Occam's Razor argues that Sam simply wanted ScarJo's voice, but couldn't get it, so they came up with a legally probably technically OK but ethically murky clone.
Isn't what OpenAI does all the time? Do ethically murky things, and when people react, move the goal posts by saying "Well, it's not illegal now, is it?".
You want Brad Pitt for your movie. He says no. You hire Benicio Del Toro because of the physical resemblence. Big deal.
Having seen "Her" and many other Scarlet Johansson movies, I didn't think for a second that GPT-4o sounded like her. On the contrary, I wondered why they had chosen the voice of a middle aged woman, and whether that was about being woke. It wasn't until social media went hysterical, I realized that the voices were sort of similar.
Bringing the voice offline and then revealing it was a recording of someone else who coincidentally sounded exactly the same is definitely plan B or C though.
I don't understand how you can trust OpenAI so much to think it was all an accident.

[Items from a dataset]
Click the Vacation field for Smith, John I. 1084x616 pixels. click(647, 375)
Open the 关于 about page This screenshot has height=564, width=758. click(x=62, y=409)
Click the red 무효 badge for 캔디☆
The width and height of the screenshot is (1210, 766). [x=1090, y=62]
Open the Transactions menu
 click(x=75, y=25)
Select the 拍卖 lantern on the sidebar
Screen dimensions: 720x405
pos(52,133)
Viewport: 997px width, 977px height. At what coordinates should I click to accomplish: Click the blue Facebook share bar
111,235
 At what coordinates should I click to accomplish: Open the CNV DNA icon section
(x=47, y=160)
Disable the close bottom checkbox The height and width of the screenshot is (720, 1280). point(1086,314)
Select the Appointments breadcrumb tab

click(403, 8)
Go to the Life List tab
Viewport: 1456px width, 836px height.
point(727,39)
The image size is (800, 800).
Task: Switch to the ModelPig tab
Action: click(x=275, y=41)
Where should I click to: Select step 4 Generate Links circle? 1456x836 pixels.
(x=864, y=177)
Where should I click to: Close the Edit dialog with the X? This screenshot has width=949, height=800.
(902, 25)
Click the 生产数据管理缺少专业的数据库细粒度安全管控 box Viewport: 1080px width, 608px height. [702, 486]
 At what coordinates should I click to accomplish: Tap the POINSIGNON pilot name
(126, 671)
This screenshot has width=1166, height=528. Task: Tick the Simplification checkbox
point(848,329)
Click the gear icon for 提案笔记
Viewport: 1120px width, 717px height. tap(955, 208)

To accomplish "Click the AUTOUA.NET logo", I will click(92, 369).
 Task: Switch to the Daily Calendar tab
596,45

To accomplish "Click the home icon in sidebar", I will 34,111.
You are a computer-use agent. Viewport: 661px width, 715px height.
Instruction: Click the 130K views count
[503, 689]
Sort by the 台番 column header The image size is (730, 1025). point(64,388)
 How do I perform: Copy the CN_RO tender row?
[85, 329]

**Assignment 1**
In the comment thread about the GPT-4o voice, whom does the commenter say you hire after Brad Pitt turns down your movie?
**Assignment 2**
Continue the comment thread about the GPT-4o voice from its final comment.

**Task answer 1**
Benicio Del Toro

**Task answer 2**
An ordinary person worries all the time about dealing with the legal system. A big company does it all the time.
They're squarely in the zone with knockoff products deliberately aping the branding of the real thing.
"Dr Peppy isn't a trick to piggyback on Dr Pepper, it's a legally distinct brand!" might give you enough of a fig leaf in court with a good lawyer, but it's very obvious what kind of company you're running to anybody paying attention.
Glover sued and won.
There are any number of human-sounding movie AI's, but apparently only one whose actor has specifically and repeatedly rejected this association.
Does he keep getting into ethical hot water because he's a reckless fool, or because he doesn't really care about ethics at all, despite all the theatre?
AIs and automated systems, real and fictional, traditionally use women more than men to voice them. Apparently there was some research among all-male bomber crews that this "stood out", the B-58 was issued with some recordings of Joan Elms (https://archive.org/details/b58alertaudio ) and this was widely copied.
(obvious media exception: HAL)
Similarly, other companies might be inadvertently playing the long game by forming a better (legal/technical) foundation w.r.t. OpenAI and will silently replace them when they slow down or burn themselves out, because I think that OpenAI is at overdrive, and showing signs of overheating now.
This was rocket fuel for activists trying to get a nationwide personality rights law on the books. That would almost certainly increase costs for OpenAI.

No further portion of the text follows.